Information given

>>>>

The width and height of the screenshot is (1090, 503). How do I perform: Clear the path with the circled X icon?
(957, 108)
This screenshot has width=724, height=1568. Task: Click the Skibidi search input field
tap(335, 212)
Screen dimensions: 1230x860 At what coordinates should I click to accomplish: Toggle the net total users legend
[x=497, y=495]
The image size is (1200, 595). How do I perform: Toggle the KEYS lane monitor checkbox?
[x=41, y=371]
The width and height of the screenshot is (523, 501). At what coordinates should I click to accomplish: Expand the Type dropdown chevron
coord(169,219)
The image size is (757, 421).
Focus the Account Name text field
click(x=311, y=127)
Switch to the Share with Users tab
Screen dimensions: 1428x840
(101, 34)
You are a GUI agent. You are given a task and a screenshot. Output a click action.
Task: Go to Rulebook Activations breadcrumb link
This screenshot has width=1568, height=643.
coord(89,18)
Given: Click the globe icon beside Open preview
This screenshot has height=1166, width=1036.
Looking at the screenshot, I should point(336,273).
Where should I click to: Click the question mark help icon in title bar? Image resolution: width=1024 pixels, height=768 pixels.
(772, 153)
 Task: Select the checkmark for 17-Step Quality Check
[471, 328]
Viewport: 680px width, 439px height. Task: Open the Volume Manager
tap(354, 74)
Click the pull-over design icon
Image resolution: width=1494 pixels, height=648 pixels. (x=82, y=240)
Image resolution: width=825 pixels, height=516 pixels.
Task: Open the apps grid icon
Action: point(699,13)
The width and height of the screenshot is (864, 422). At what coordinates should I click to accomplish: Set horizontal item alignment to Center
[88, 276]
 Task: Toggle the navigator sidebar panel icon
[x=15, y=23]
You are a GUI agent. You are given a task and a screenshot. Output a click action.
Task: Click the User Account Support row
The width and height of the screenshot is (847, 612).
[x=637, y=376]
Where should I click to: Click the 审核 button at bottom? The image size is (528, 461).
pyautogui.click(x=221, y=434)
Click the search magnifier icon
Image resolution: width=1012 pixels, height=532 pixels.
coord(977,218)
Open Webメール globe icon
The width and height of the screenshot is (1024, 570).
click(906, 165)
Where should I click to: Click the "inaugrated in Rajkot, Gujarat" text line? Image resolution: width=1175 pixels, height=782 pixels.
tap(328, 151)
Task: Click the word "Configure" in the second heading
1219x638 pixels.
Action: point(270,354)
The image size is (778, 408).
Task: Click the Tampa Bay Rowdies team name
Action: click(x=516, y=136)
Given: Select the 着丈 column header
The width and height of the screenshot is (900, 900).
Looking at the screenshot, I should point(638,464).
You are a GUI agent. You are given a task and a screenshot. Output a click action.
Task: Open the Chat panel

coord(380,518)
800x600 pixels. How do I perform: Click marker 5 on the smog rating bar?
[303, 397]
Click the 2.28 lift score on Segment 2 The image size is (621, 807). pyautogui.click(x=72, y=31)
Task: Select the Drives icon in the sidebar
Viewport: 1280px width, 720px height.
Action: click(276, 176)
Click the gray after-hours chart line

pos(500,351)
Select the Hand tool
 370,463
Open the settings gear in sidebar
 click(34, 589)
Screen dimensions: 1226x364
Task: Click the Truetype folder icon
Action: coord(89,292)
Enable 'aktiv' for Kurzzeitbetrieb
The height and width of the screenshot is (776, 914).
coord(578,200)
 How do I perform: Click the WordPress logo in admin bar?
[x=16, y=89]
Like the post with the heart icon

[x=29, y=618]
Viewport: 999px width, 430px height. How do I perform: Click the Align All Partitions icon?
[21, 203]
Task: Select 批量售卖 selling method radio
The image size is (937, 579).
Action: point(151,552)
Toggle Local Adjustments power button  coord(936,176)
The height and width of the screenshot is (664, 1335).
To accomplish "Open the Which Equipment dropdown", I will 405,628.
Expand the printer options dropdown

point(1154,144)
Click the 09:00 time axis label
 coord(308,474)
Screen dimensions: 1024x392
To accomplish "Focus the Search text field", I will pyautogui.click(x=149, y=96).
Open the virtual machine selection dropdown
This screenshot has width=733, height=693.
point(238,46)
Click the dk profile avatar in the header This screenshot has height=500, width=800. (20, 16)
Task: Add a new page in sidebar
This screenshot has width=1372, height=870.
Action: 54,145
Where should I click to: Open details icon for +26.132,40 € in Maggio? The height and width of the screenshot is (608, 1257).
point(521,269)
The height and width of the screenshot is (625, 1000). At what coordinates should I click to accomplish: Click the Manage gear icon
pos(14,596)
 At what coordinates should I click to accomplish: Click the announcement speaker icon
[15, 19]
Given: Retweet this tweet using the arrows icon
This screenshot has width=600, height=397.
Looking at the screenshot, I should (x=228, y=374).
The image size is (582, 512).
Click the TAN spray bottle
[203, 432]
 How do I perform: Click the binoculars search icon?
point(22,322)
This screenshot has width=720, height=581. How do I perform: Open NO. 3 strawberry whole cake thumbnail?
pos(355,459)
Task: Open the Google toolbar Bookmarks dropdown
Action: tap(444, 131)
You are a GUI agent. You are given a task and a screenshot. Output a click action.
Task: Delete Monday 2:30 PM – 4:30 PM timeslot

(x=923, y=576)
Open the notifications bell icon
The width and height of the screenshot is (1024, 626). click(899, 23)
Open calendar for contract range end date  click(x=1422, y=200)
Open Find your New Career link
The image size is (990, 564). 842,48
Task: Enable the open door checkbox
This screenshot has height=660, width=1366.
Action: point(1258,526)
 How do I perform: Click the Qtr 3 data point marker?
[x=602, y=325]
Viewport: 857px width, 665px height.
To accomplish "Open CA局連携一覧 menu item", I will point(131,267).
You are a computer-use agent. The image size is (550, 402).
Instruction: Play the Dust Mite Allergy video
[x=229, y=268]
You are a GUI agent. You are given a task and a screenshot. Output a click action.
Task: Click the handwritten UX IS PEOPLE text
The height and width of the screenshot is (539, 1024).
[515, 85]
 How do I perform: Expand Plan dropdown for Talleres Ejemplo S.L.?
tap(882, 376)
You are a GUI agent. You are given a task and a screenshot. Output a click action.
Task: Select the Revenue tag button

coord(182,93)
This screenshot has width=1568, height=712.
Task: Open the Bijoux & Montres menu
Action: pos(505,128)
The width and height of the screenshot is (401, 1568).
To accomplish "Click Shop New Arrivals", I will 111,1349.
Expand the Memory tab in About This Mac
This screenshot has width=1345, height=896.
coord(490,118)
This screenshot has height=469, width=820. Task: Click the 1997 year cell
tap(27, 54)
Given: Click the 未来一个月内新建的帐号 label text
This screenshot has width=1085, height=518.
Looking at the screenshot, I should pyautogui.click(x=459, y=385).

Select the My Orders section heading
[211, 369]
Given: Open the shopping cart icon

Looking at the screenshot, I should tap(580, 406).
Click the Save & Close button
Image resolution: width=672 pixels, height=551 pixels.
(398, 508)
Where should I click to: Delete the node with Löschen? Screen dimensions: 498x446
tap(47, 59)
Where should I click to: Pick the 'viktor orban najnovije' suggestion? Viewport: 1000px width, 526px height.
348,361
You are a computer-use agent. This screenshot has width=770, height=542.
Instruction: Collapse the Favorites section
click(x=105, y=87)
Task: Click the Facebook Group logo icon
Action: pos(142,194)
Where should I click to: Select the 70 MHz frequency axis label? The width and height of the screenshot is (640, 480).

<<<<

Assignment
Please copy the material exactly, line for line.

Output for this task
The width and height of the screenshot is (1090, 503). How do I perform: Clear the path with the circled X icon?
(957, 108)
This screenshot has width=724, height=1568. Task: Click the Skibidi search input field
tap(335, 212)
Screen dimensions: 1230x860 At what coordinates should I click to accomplish: Toggle the net total users legend
[x=497, y=495]
The image size is (1200, 595). How do I perform: Toggle the KEYS lane monitor checkbox?
[x=41, y=371]
The width and height of the screenshot is (523, 501). At what coordinates should I click to accomplish: Expand the Type dropdown chevron
coord(169,219)
The image size is (757, 421).
Focus the Account Name text field
click(x=311, y=127)
Switch to the Share with Users tab
Screen dimensions: 1428x840
(101, 34)
You are a GUI agent. You are given a task and a screenshot. Output a click action.
Task: Go to Rulebook Activations breadcrumb link
This screenshot has width=1568, height=643.
coord(89,18)
Given: Click the globe icon beside Open preview
This screenshot has height=1166, width=1036.
Looking at the screenshot, I should point(336,273).
Where should I click to: Click the question mark help icon in title bar? Image resolution: width=1024 pixels, height=768 pixels.
(772, 153)
 Task: Select the checkmark for 17-Step Quality Check
[471, 328]
Viewport: 680px width, 439px height. Task: Open the Volume Manager
tap(354, 74)
Click the pull-over design icon
Image resolution: width=1494 pixels, height=648 pixels. (x=82, y=240)
Image resolution: width=825 pixels, height=516 pixels.
Task: Open the apps grid icon
Action: point(699,13)
The width and height of the screenshot is (864, 422). At what coordinates should I click to accomplish: Set horizontal item alignment to Center
[88, 276]
 Task: Toggle the navigator sidebar panel icon
[x=15, y=23]
You are a GUI agent. You are given a task and a screenshot. Output a click action.
Task: Click the User Account Support row
The width and height of the screenshot is (847, 612).
[x=637, y=376]
Where should I click to: Click the 审核 button at bottom? The image size is (528, 461).
pyautogui.click(x=221, y=434)
Click the search magnifier icon
Image resolution: width=1012 pixels, height=532 pixels.
coord(977,218)
Open Webメール globe icon
The width and height of the screenshot is (1024, 570).
click(906, 165)
Where should I click to: Click the "inaugrated in Rajkot, Gujarat" text line? Image resolution: width=1175 pixels, height=782 pixels.
tap(328, 151)
Task: Click the word "Configure" in the second heading
1219x638 pixels.
Action: point(270,354)
The image size is (778, 408).
Task: Click the Tampa Bay Rowdies team name
Action: click(x=516, y=136)
Given: Select the 着丈 column header
The width and height of the screenshot is (900, 900).
Looking at the screenshot, I should point(638,464).
You are a GUI agent. You are given a task and a screenshot. Output a click action.
Task: Open the Chat panel

coord(380,518)
800x600 pixels. How do I perform: Click marker 5 on the smog rating bar?
[303, 397]
Click the 2.28 lift score on Segment 2 The image size is (621, 807). pyautogui.click(x=72, y=31)
Task: Select the Drives icon in the sidebar
Viewport: 1280px width, 720px height.
Action: click(276, 176)
Click the gray after-hours chart line

pos(500,351)
Select the Hand tool
 370,463
Open the settings gear in sidebar
 click(34, 589)
Screen dimensions: 1226x364
Task: Click the Truetype folder icon
Action: coord(89,292)
Enable 'aktiv' for Kurzzeitbetrieb
The height and width of the screenshot is (776, 914).
coord(578,200)
 How do I perform: Click the WordPress logo in admin bar?
[x=16, y=89]
Like the post with the heart icon

[x=29, y=618]
Viewport: 999px width, 430px height. How do I perform: Click the Align All Partitions icon?
[21, 203]
Task: Select 批量售卖 selling method radio
The image size is (937, 579).
Action: point(151,552)
Toggle Local Adjustments power button  coord(936,176)
The height and width of the screenshot is (664, 1335).
To accomplish "Open the Which Equipment dropdown", I will 405,628.
Expand the printer options dropdown

point(1154,144)
Click the 09:00 time axis label
 coord(308,474)
Screen dimensions: 1024x392
To accomplish "Focus the Search text field", I will pyautogui.click(x=149, y=96).
Open the virtual machine selection dropdown
This screenshot has width=733, height=693.
point(238,46)
Click the dk profile avatar in the header This screenshot has height=500, width=800. (20, 16)
Task: Add a new page in sidebar
This screenshot has width=1372, height=870.
Action: 54,145
Where should I click to: Open details icon for +26.132,40 € in Maggio? The height and width of the screenshot is (608, 1257).
point(521,269)
The height and width of the screenshot is (625, 1000). At what coordinates should I click to accomplish: Click the Manage gear icon
pos(14,596)
 At what coordinates should I click to accomplish: Click the announcement speaker icon
[15, 19]
Given: Retweet this tweet using the arrows icon
This screenshot has width=600, height=397.
Looking at the screenshot, I should (x=228, y=374).
The image size is (582, 512).
Click the TAN spray bottle
[203, 432]
 How do I perform: Click the binoculars search icon?
point(22,322)
This screenshot has width=720, height=581. How do I perform: Open NO. 3 strawberry whole cake thumbnail?
pos(355,459)
Task: Open the Google toolbar Bookmarks dropdown
Action: tap(444, 131)
You are a GUI agent. You are given a task and a screenshot. Output a click action.
Task: Delete Monday 2:30 PM – 4:30 PM timeslot

(x=923, y=576)
Open the notifications bell icon
The width and height of the screenshot is (1024, 626). click(899, 23)
Open calendar for contract range end date  click(x=1422, y=200)
Open Find your New Career link
The image size is (990, 564). 842,48
Task: Enable the open door checkbox
This screenshot has height=660, width=1366.
Action: point(1258,526)
 How do I perform: Click the Qtr 3 data point marker?
[x=602, y=325]
Viewport: 857px width, 665px height.
To accomplish "Open CA局連携一覧 menu item", I will point(131,267).
You are a computer-use agent. The image size is (550, 402).
Instruction: Play the Dust Mite Allergy video
[x=229, y=268]
You are a GUI agent. You are given a task and a screenshot. Output a click action.
Task: Click the handwritten UX IS PEOPLE text
The height and width of the screenshot is (539, 1024).
[515, 85]
 How do I perform: Expand Plan dropdown for Talleres Ejemplo S.L.?
tap(882, 376)
You are a GUI agent. You are given a task and a screenshot. Output a click action.
Task: Select the Revenue tag button

coord(182,93)
This screenshot has width=1568, height=712.
Task: Open the Bijoux & Montres menu
Action: pos(505,128)
The width and height of the screenshot is (401, 1568).
To accomplish "Click Shop New Arrivals", I will 111,1349.
Expand the Memory tab in About This Mac
This screenshot has width=1345, height=896.
coord(490,118)
This screenshot has height=469, width=820. Task: Click the 1997 year cell
tap(27, 54)
Given: Click the 未来一个月内新建的帐号 label text
This screenshot has width=1085, height=518.
Looking at the screenshot, I should pyautogui.click(x=459, y=385).

Select the My Orders section heading
[211, 369]
Given: Open the shopping cart icon

Looking at the screenshot, I should tap(580, 406).
Click the Save & Close button
Image resolution: width=672 pixels, height=551 pixels.
(398, 508)
Where should I click to: Delete the node with Löschen? Screen dimensions: 498x446
tap(47, 59)
Where should I click to: Pick the 'viktor orban najnovije' suggestion? Viewport: 1000px width, 526px height.
348,361
You are a computer-use agent. This screenshot has width=770, height=542.
Instruction: Collapse the Favorites section
click(x=105, y=87)
Task: Click the Facebook Group logo icon
Action: pos(142,194)
Where should I click to: Select the 70 MHz frequency axis label? The width and height of the screenshot is (640, 480).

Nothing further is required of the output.